**Tasks to perform**
a) In the excerpt on imprisoning alleged lunatics, transcribe the stretch from "This case also" through "question of lunacy.".
b) According to the excerpt on imprisoning alleged lunatics, why was the son-in-law who "procured the imprisonment of his fatherin-law" held liable? Answer in one to three sentences.

**Page excerpt**
Art. 11. Imprisonment of Various Classes of Persons.

There is a presumption in favor of the validity of a warrant. Where a lunatic was arrested upon a warrant issued by two police justices of the city of Albany upon a complaint and certificate of two reputable physicians, it was held that every intendment was in favor of the jurisdiction of the magistrates, and from the fact that the warrant was issued in the city of Albany it was to be presumed that the lunatic was there at the time the warrant was issued, and that a mere statement of the warrant that the lunatic was at the town of Knox was merely a description of the person, and did not contradict the fact that he was in Albany when the warrant was issued.

Making a complaint that a person is a lunatic before a magistrate, who then authorized the arrest of the alleged lunatic as such, is not in itself sufficient ground for an action of false imprisonment. Nor is the additional fact that the complainant hands the warrant to an officer sufficient, and the officer executing such a warrant is not bound to look beyond the same, if it is regular upon its face. Williams v. Williams, 4 T. & C. 251, 2 Hun, 111.

A private person who, without judicial warrant or process, on his own motion, interferes with the liberty of an alleged lunatic, takes the responsibility of his error of judgment. But where restraint was demanded by necessity for the care and safety of the individual restrained, or for the protection of others, there is not actionable trespass. Emmerich v. Thorley, 35 App. Div. 452, 54 N. Y. Supp. 791, citing 2 Addison on Torts, 28; Look v. Dean, 108 Mass. 116; Colby v. Jackson, 12 N. H. 529; Fletcher v. Fletcher, 28 L. J. (Q. B.) 136.

Where a son-in-law procured the imprisonment of his fatherin-law, upon the grounds of insanity on his own verified petition, and on a defective certificate of two physicians,—Held, that he was liable. That the petition and the certificate did not confer jurisdiction upon the county judge under section 2 of the Insanity Law, as under such section a son-in-law has no authority to make the application, and also because the certificate of the medical examiners did not show that the plaintiff was insane, as required by section 61. Washer v. Slater, 67 App. Div. 385, 73 N. Y. Supp. 425, 107 St. Rep. 425.

Where a judge before whom a proceeding is instituted for the commitment of a lunatic, under the statute, errs in his judgment as to whether the facts presented do or do not confer jurisdiction, he is not liable to an action for false imprisonment for committing

Art. 11. Imprisonment of Various Classes of Persons.

such person as insane. But a physician signing a certificate in such proceeding to the effect that the person is insane is not in law acting as a judicial officer, but as a medical expert, and has not the judicial immunity. He is chargeable with neglect, which, in the case of a professional expert, would render him liable for failure to use the skill and care required in his profession. Ayers v. Russell, 50 Hun, 282, 3 N. Y. Supp. 338.

This case also construes the statute, chapter 446 of Laws of 1874, and holds that under such statute it is discretionary with the judge whether or not he shall call a jury to determine the question of lunacy.

**Given entries**
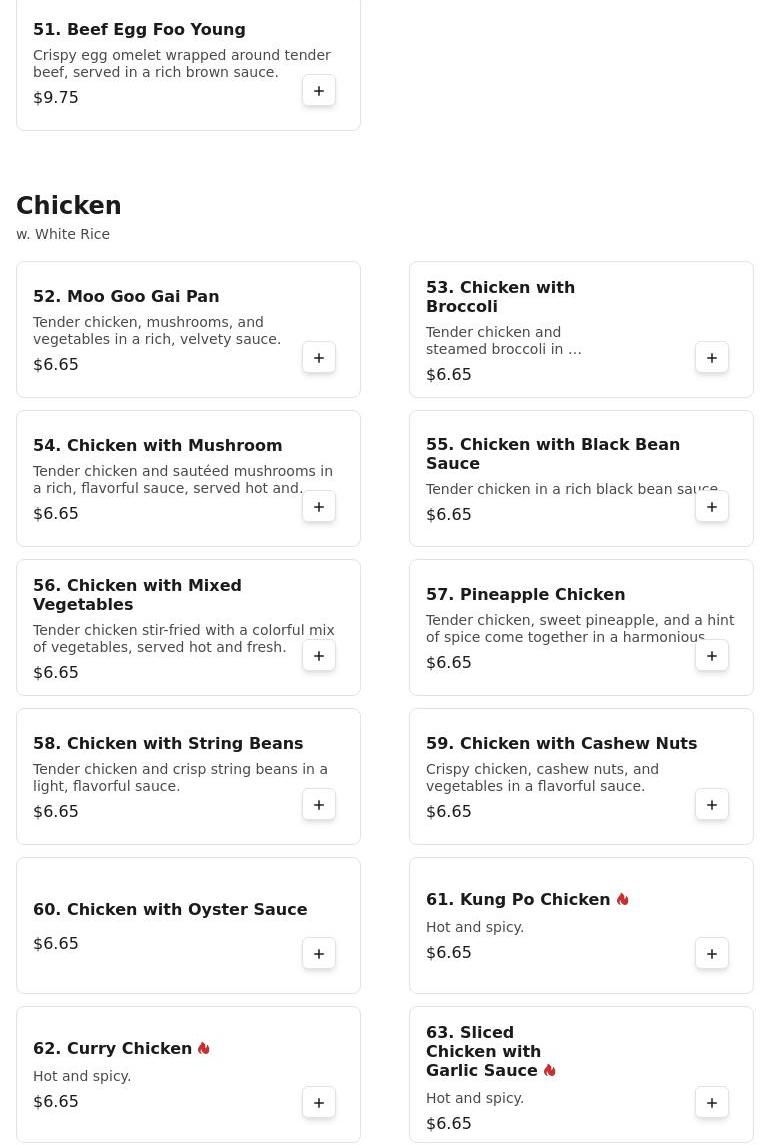
Task: Add Chicken with Mixed Vegetables plus icon
Action: (319, 656)
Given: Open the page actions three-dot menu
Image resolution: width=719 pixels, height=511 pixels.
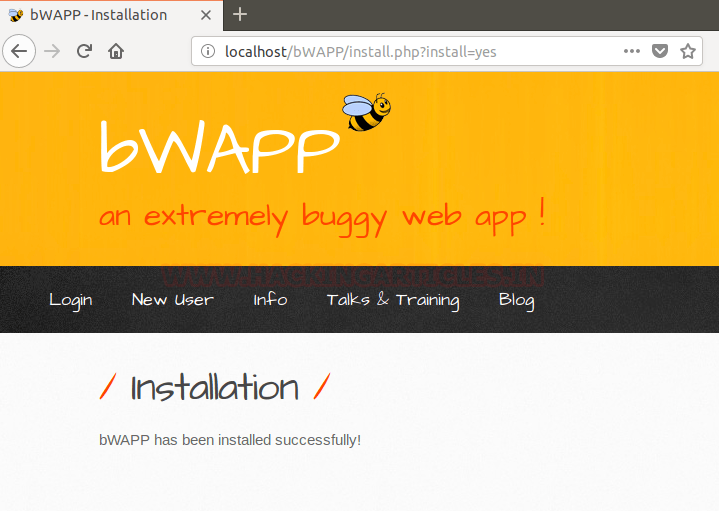Looking at the screenshot, I should click(632, 51).
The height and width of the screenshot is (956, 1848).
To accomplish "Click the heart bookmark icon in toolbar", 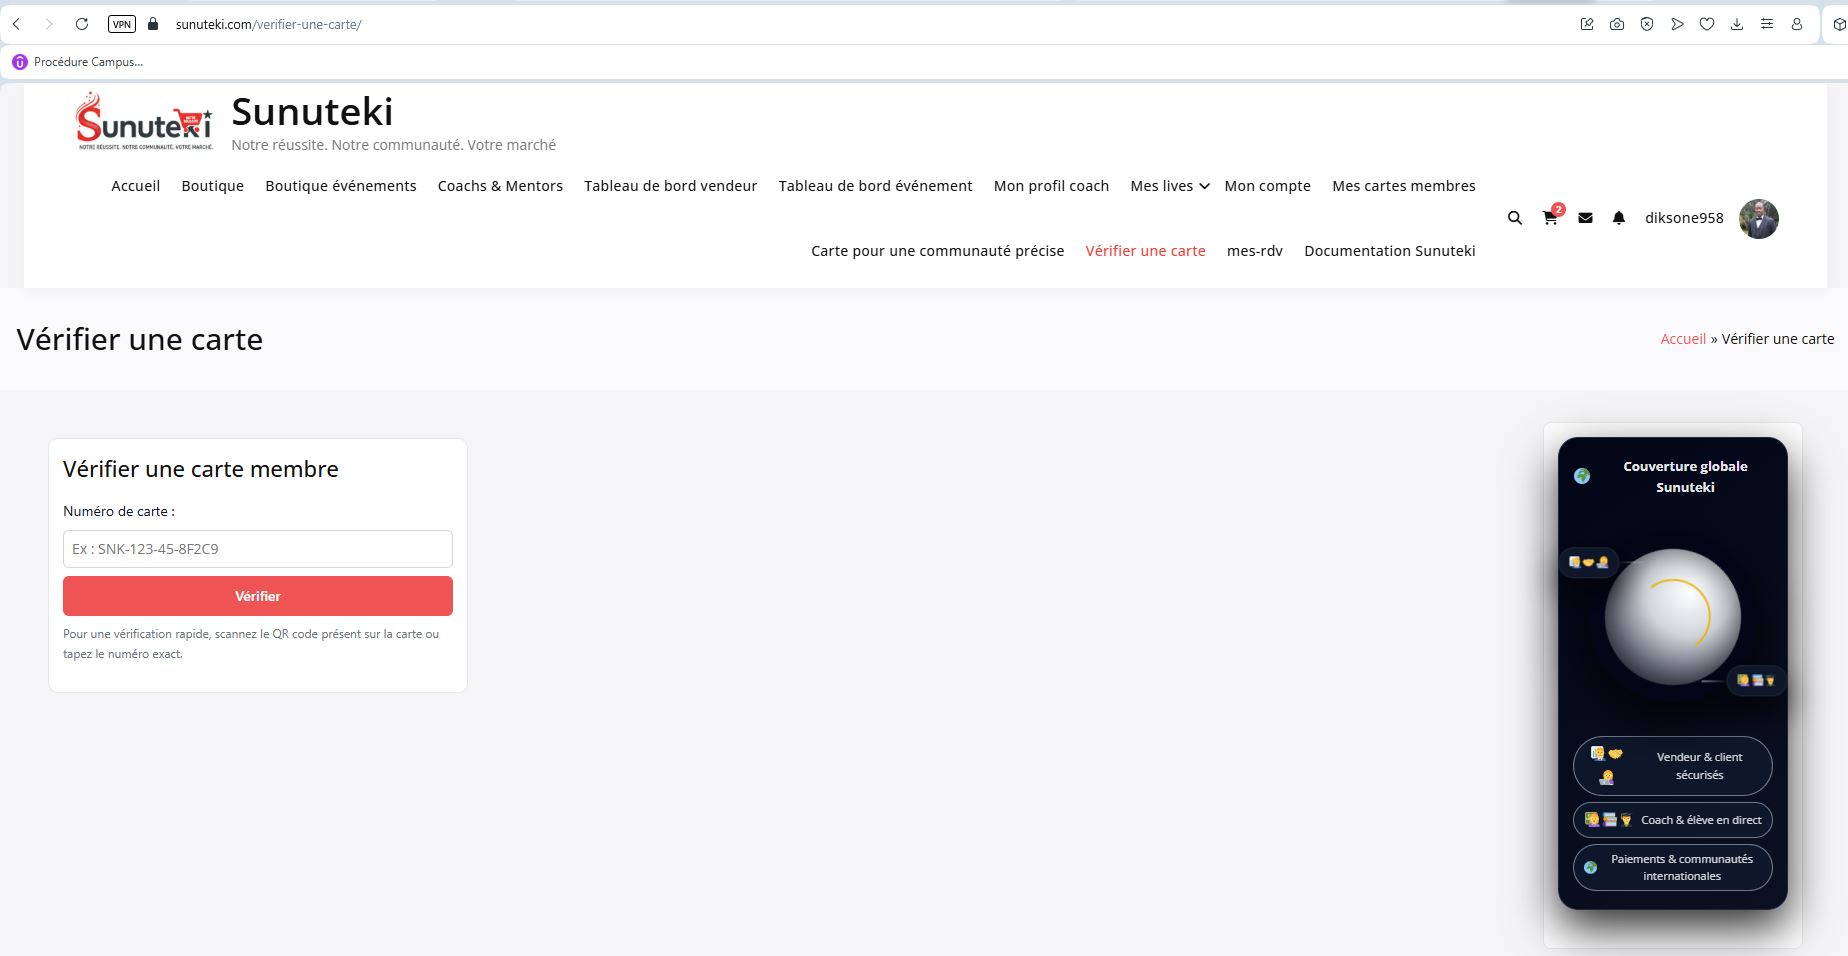I will [x=1707, y=24].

**Solutions per task**
a)
This case also construes the statute, chapter 446 of Laws of 1874, and holds that under such statute it is discretionary with the judge whether or not he shall call a jury to determine the question of lunacy.

b) His petition and the physicians' certificate did not give the county judge jurisdiction under section 2 of the Insanity Law. Under that section a son-in-law has no authority to make the application. The certificate of the medical examiners also failed to show that the plaintiff was insane, as section 61 requires.